There may be a new publicly traded senior care company on the horizon, as PACS Group, a Utah-based skilled nursing operator with more than 200 facilities in its current portfolio, filed for an initial public offering with the SEC on March 13. It plans to list on the NYSE under the symbol PACS.
The company is barely 10 years old but has grown its reach to nine states, serves more than 20,000 patients daily and reported $3.1 billion of total revenue in 2023. NOI in 2023 reached $112.9 million, while adjusted EBITDA was $276.5 million. It also has about $732 million of debt on its books.
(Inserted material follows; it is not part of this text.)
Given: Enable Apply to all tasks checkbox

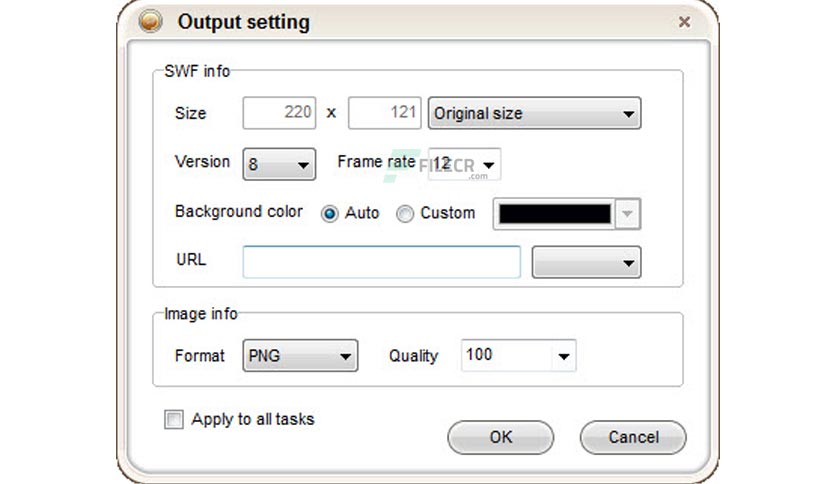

As recently as 2020, the company only had 65 facilities in its portfolio, so the bulk of its acquisitions took place in the last several years. Explaining that quick growth in its S-1 filing, PACS says “our significant historical growth has been primarily driven by our expertise in acquiring underperforming long-term custodial care skilled nursing facilities and transforming them into higher acuity, high value-add short-term transitional care skilled nursing facilities.” There have certainly been plenty of those opportunities in the last five years as smaller owner/operators dealt with the pandemic, labor scarcity, inflation and an increasingly complex business model.
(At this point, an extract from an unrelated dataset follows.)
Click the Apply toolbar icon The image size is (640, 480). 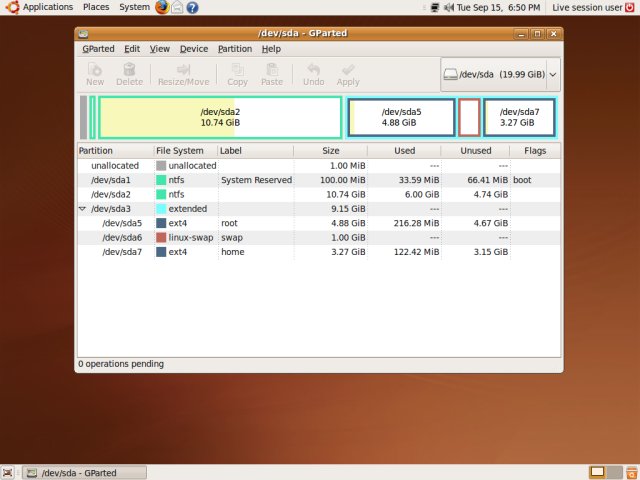[348, 74]
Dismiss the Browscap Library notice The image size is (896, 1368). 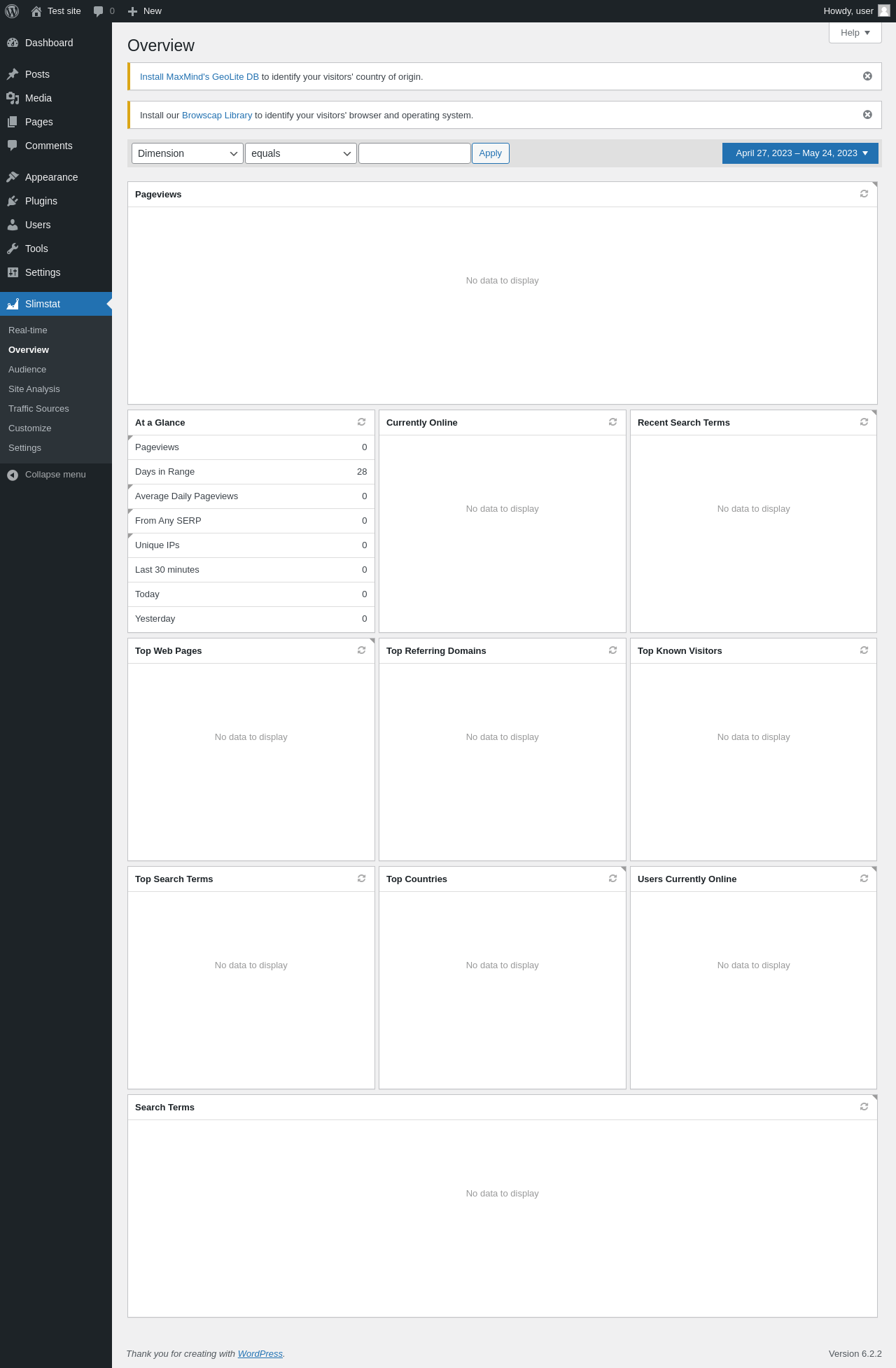click(x=867, y=115)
PACS also mentioned in its S-1, “We believe our success is driven in significant part by our decentralized, local operating model, through which we empower local leaders at each facility to operate their facility autonomously and deliver excellence in clinical quality and a superior experience for our patients.” That model of empowering the administrators to be pseudo-CEOs of their SNFs is similar to the Ensign model, and it clearly works for Ensign.
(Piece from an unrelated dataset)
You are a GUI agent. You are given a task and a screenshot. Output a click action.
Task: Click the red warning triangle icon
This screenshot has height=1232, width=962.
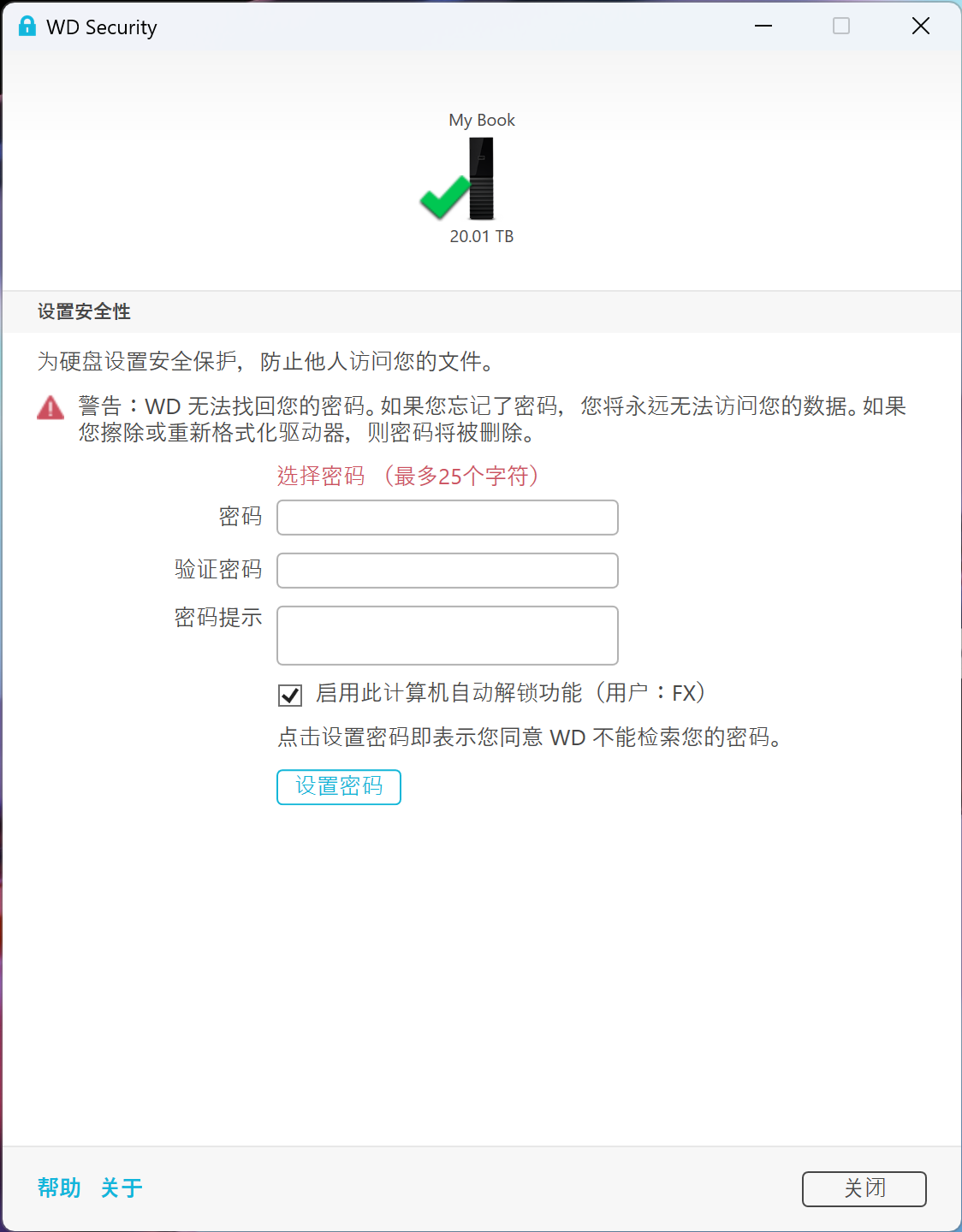pos(50,407)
PACS’ portfolio is located mostly in California (109 facilities), but also in Arizona, Colorado, Kentucky, Missouri, Nevada, Ohio, South Carolina and Texas. As of December 31, 2023, the company leased 165 facilities, directly owned the real estate at 29 facilities, and owned partial interests in an additional 14 facilities through joint ventures managed by third parties. Altogether, that is 208 facilities under its umbrella. As of December 31, 2023, the average Quality Measures Star rating and occupancy rate for its “mature” facilities (not new acquisitions or “ramping up”) was 4.2 and 93%, respectively. The “new” facilities were not bad, at 3.9 and 87%, respectively.
The company will look to new acquisitions too, including real estate assets, through purchase options or right-of-first refusals in existing leases, as well as de novo construction of purpose-built facilities. PACS is highly experienced growing through each method, over the course of its 10-year history. With such scale, the company also acknowledges the opportunity to grow through ancillary services, such as pharmacy services, laboratory services, transportation, and imaging. And it is not ruling out home health and hospice and senior living acquisitions in the future.
To the structure of the business, PACS Group, Inc. is a holding company with various operating subsidiaries. Each facility is structured as an operating subsidiary under one of its two subsidiary holding companies: Providence Group, Inc. and Providence Group NH, LLC. Subsidiaries of Providence Group, Inc. are currently operating facilities with mortgage loans insured by HUD, while subsidiaries of Providence Group NH, LLC are operating facilities without such mortgage loans.
Citi, J.P. Morgan, Truist Securities, and RBC Capital Markets are the joint bookrunners on the IPO. According to Renaissance Capital, PACS has filed to raise up to $100 million, but Renaissance estimated that it could raise up to $500 million.